The return on investment from a server refresh can come in a number of forms. The most obvious is an increase of efficiency. Server technology has become so much more powerful and efficient, the latest servers can support two to three times the workload while consuming considerably less power. This results in two areas of savings in technology spending. The first is the ability to consolidate and virtualize several old servers into a single new unit. Imagine for a moment the result of consolidating ten physical servers into one; there would be fewer purchases because there are fewer servers, less square footage to pay for if the servers are in a data center, reduced management of resources, and lower energy consumption. A combination of consolidation and virtualization can save somewhere in the range of 40 to 75% of upfront and ongoing hardware costs, making a server refresh significantly more affordable than it used to be.

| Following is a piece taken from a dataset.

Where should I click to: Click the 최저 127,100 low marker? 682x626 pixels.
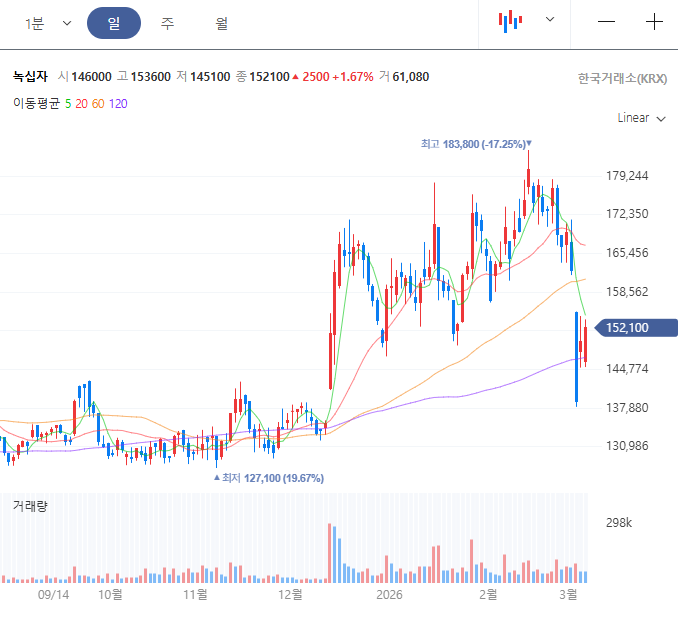tap(269, 478)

Older hardware that is reaching end of life often experiences increase downtime. Servers are designed to have over 99% uptime or in other words, only a few hours of unintended downtime per year. Chances are good that older servers need to be powered down in order to perform repairs and maintenance. That’s in contrast to newer servers that can be maintained while they are up and running. As servers age, and application usage increases, downtime will increase, costing the company hours or even days of wasted user idle time.
Companies with older servers may be using legacy applications that no longer have support available. Vendors will generally bundle support for new applications with a hardware purchase, offering the opportunity to introduce high performance applications that will integrate more smoothly with other more current tools and provide new business advantages.
Replacing servers and other critical hardware allows organizations to deploy updated equipment intended to improve reliability, enable new and anticipated capabilities, and save money in the long term. Keeping in mind that not all servers are created equal it’s important to work with an IT provider to map out both short and long-term goals so that the new equipment has the capabilities to support future projects and business applications.